- Requirements:
Rewrite the records with "Viewport" swapped for "Display" everywhere it occurs, leaving everything else unchanged.

(Stored items)
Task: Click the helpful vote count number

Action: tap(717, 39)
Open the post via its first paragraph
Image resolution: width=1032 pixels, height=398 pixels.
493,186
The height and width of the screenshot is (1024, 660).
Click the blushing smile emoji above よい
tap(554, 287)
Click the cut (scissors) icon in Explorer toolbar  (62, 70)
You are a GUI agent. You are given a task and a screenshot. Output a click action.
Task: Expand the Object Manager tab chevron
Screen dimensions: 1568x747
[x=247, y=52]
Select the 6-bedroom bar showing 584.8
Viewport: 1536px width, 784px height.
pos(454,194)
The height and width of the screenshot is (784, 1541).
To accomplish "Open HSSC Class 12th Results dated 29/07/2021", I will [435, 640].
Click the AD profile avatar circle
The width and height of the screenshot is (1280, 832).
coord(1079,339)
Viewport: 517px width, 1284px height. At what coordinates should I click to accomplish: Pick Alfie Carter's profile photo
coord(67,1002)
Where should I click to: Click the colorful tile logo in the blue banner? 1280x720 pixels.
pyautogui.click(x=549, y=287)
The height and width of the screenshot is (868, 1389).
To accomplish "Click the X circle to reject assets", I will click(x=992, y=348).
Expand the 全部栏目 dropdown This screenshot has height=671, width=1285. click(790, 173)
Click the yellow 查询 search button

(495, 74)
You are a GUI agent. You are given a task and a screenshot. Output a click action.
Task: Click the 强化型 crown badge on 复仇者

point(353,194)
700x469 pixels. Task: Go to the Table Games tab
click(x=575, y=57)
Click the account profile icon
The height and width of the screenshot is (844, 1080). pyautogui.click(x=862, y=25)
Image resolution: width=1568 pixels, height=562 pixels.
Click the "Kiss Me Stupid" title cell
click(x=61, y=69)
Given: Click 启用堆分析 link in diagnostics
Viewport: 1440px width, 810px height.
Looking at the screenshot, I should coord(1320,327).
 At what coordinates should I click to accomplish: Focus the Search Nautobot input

- The response:
Task: Click the helpful vote count number

Action: tap(717, 39)
Open the post via its first paragraph
Image resolution: width=1032 pixels, height=398 pixels.
493,186
The height and width of the screenshot is (1024, 660).
Click the blushing smile emoji above よい
tap(554, 287)
Click the cut (scissors) icon in Explorer toolbar  (62, 70)
You are a GUI agent. You are given a task and a screenshot. Output a click action.
Task: Expand the Object Manager tab chevron
Screen dimensions: 1568x747
[x=247, y=52]
Select the 6-bedroom bar showing 584.8
Display: 1536px width, 784px height.
pos(454,194)
The height and width of the screenshot is (784, 1541).
To accomplish "Open HSSC Class 12th Results dated 29/07/2021", I will [435, 640].
Click the AD profile avatar circle
The width and height of the screenshot is (1280, 832).
coord(1079,339)
Display: 517px width, 1284px height. At what coordinates should I click to accomplish: Pick Alfie Carter's profile photo
coord(67,1002)
Where should I click to: Click the colorful tile logo in the blue banner? 1280x720 pixels.
pyautogui.click(x=549, y=287)
The height and width of the screenshot is (868, 1389).
To accomplish "Click the X circle to reject assets", I will click(x=992, y=348).
Expand the 全部栏目 dropdown This screenshot has height=671, width=1285. click(790, 173)
Click the yellow 查询 search button

(495, 74)
You are a GUI agent. You are given a task and a screenshot. Output a click action.
Task: Click the 强化型 crown badge on 复仇者

point(353,194)
700x469 pixels. Task: Go to the Table Games tab
click(x=575, y=57)
Click the account profile icon
The height and width of the screenshot is (844, 1080). pyautogui.click(x=862, y=25)
Image resolution: width=1568 pixels, height=562 pixels.
Click the "Kiss Me Stupid" title cell
click(x=61, y=69)
Given: Click 启用堆分析 link in diagnostics
Display: 1440px width, 810px height.
Looking at the screenshot, I should coord(1320,327).
 At what coordinates should I click to accomplish: Focus the Search Nautobot input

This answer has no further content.